### Instructions to follow
Produce word for word the lines of the data below running from the one that has "VİDEO GALERİ (771, 204)" to the one that has "MEVKİ VE MAKAM", inclusive, and no others.

Data extract Block Start

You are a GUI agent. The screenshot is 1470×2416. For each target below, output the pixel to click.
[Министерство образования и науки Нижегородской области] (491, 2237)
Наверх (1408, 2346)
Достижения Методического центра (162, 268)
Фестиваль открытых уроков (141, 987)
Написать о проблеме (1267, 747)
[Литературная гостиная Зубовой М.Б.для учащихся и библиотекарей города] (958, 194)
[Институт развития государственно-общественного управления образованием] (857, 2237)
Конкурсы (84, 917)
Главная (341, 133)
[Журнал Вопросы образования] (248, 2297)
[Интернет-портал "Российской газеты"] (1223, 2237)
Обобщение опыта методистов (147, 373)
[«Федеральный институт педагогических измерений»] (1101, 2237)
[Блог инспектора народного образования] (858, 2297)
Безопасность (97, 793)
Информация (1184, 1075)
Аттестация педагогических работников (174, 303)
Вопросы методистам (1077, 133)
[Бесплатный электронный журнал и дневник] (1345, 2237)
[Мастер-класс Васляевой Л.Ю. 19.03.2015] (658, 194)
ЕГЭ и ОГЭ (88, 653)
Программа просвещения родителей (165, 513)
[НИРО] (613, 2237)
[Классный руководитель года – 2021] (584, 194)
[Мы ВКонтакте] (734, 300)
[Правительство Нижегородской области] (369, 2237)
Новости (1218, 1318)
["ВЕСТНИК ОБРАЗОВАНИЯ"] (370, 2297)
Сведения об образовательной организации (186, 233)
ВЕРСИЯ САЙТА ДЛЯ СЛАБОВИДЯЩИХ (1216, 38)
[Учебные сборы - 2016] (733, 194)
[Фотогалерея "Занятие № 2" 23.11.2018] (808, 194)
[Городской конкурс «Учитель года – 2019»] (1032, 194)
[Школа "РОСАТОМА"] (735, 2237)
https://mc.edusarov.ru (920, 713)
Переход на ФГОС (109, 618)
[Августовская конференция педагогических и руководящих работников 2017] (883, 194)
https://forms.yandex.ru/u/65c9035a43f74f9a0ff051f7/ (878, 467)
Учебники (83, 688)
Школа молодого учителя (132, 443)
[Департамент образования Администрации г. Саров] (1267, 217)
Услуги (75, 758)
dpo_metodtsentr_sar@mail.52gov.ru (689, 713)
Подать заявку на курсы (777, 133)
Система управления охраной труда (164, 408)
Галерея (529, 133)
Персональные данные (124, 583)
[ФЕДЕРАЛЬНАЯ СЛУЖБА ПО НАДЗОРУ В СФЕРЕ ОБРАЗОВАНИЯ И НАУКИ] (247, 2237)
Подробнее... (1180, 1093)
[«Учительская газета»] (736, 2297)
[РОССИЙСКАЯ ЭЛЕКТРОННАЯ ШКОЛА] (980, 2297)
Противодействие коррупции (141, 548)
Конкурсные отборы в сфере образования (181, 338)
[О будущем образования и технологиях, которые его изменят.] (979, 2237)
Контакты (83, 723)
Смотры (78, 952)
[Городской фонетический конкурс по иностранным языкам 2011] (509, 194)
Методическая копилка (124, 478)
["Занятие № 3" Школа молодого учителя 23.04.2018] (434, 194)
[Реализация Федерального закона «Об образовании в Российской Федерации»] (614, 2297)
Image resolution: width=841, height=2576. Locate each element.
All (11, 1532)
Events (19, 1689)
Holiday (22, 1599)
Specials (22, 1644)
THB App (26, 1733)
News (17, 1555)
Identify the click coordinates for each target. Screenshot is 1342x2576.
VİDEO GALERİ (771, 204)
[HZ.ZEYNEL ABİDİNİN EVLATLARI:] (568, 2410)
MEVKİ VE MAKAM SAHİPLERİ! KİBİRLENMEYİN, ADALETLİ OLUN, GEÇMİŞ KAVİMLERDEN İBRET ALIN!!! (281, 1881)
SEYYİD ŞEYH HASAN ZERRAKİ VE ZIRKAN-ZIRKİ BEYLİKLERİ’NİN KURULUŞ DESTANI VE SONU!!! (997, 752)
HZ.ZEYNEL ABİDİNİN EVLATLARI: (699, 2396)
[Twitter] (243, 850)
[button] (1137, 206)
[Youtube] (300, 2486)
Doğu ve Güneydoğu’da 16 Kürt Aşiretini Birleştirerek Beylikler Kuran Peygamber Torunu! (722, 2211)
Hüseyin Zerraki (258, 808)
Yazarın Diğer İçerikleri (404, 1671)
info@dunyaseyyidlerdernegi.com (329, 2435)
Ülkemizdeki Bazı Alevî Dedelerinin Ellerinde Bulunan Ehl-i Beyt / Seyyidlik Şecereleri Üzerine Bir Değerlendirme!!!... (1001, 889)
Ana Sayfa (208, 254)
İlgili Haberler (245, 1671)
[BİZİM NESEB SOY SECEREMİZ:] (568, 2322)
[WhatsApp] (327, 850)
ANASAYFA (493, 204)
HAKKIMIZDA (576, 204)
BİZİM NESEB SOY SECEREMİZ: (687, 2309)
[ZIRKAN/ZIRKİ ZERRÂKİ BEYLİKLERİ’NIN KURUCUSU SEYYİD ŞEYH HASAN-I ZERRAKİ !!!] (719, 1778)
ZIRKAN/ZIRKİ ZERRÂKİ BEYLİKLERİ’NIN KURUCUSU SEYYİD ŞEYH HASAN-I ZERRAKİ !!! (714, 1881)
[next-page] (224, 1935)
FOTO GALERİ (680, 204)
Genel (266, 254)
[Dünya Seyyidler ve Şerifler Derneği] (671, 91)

Data extract Block End

### Solved exercise
VİDEO GALERİ (771, 204)
[HZ.ZEYNEL ABİDİNİN EVLATLARI:] (568, 2410)
MEVKİ VE MAKAM SAHİPLERİ! KİBİRLENMEYİN, ADALETLİ OLUN, GEÇMİŞ KAVİMLERDEN İBRET ALIN!!! (281, 1881)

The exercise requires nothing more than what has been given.